You say "inequity" but it sounds like you're talking about inequality. "Inequity" means "injustice". (Or perhaps you're simply equating inequality with injustice as an unstated premise. If you have an argument for equating them, feel free to share.)

I haven't thought much about resolving the problem of inequality because inequality is not a problem; poverty is a problem. When the poor get richer that's a good thing whether or not the poverty reduction process also makes the rich get richer.

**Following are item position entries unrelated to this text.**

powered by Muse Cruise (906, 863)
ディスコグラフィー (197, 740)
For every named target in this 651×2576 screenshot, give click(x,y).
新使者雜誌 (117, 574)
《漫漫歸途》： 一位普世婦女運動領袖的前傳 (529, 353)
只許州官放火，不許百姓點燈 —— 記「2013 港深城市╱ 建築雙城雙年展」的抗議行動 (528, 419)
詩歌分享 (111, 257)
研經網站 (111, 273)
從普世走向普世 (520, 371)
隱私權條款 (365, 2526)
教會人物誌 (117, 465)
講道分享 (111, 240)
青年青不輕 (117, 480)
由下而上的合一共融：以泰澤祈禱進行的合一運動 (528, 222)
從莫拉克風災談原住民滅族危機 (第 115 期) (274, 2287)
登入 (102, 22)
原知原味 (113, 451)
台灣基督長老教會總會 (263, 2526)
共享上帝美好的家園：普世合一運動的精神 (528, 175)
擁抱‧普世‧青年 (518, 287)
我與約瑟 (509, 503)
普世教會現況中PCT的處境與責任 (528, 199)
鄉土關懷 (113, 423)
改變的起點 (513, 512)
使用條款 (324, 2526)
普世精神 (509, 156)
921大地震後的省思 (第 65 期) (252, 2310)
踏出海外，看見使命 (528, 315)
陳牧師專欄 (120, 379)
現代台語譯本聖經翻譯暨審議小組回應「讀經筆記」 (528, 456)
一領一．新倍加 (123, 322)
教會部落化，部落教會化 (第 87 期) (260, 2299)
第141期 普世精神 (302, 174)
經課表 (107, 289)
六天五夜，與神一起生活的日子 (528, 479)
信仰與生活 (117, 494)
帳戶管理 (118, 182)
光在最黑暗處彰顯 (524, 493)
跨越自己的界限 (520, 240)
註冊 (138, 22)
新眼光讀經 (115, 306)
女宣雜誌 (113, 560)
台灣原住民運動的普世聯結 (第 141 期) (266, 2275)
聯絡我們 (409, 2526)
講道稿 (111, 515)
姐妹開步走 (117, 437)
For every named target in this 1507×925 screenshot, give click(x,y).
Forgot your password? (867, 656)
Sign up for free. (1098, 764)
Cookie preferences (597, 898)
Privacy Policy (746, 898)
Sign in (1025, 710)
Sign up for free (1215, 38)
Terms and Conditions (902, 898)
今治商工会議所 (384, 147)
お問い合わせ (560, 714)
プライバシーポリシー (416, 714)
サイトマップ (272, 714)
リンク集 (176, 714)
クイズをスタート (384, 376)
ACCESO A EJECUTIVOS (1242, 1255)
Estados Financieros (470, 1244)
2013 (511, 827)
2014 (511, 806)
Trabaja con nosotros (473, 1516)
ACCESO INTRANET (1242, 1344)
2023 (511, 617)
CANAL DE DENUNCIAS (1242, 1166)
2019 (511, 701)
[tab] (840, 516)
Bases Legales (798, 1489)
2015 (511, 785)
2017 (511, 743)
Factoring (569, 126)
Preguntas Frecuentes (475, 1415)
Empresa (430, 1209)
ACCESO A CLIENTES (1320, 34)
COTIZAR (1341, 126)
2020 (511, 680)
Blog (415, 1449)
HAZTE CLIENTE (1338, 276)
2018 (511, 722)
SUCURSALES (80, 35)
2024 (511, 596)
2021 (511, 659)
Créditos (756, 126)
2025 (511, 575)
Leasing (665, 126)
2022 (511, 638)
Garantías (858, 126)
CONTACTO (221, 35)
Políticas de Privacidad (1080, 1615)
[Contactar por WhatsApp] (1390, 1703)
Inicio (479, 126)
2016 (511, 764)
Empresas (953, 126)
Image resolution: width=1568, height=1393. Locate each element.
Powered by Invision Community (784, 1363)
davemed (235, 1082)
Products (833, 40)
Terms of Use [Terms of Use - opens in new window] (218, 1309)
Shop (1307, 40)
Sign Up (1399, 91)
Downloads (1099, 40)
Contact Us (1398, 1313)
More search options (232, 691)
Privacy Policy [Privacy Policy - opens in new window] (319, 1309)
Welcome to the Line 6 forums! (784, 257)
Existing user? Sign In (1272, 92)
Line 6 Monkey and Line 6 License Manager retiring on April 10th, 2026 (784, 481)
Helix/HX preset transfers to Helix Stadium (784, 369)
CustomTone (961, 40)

But for the sake of those who insist on perceiving inequality per se as a problem because reasons,

fpsyg-12-808976-g001.jpg


what we're doing now seems to be working.

(Source: nih.gov)
 
perhaps you're simply equating inequality with injustice as an unstated premise
Nope. Inequity is unjust, inequality may or may not be. At least that’s how I was using it, right or wrong.
 
perhaps you're simply equating inequality with injustice as an unstated premise
Nope. Inequity is unjust, inequality may or may not be. At least that’s how I was using it, right or wrong.
Well then, hey, there's a sensible and practical way to forcibly revise the current and near future levels of injustice: make a couple of strategic personnel changes at the Supreme Court. That could put a quick kibosh on the recent fad of governments unjustly claiming public ownership of private uteruses. But you appear to be implying it's unjust for anyone to have the good luck to own land others are willing to pay billions for. Who would justly own that land?
 
But you appear to be implying it's unjust for anyone to have the good luck to own land others are willing to pay billions for.
Sorry if I gave that impression. Unjust? I’m not in a position to know. Inequitable? Possibly, but maybe only mathematically.
I don’t lose a lot of sleep over the fact that I could sell my land and likely save a thousand Bangladeshis from starvation. The inequality of that situation is probably also inequitable, depending on one’s perspective. Or not. Personally I’d rather save a few thousand dogs if I had a choice.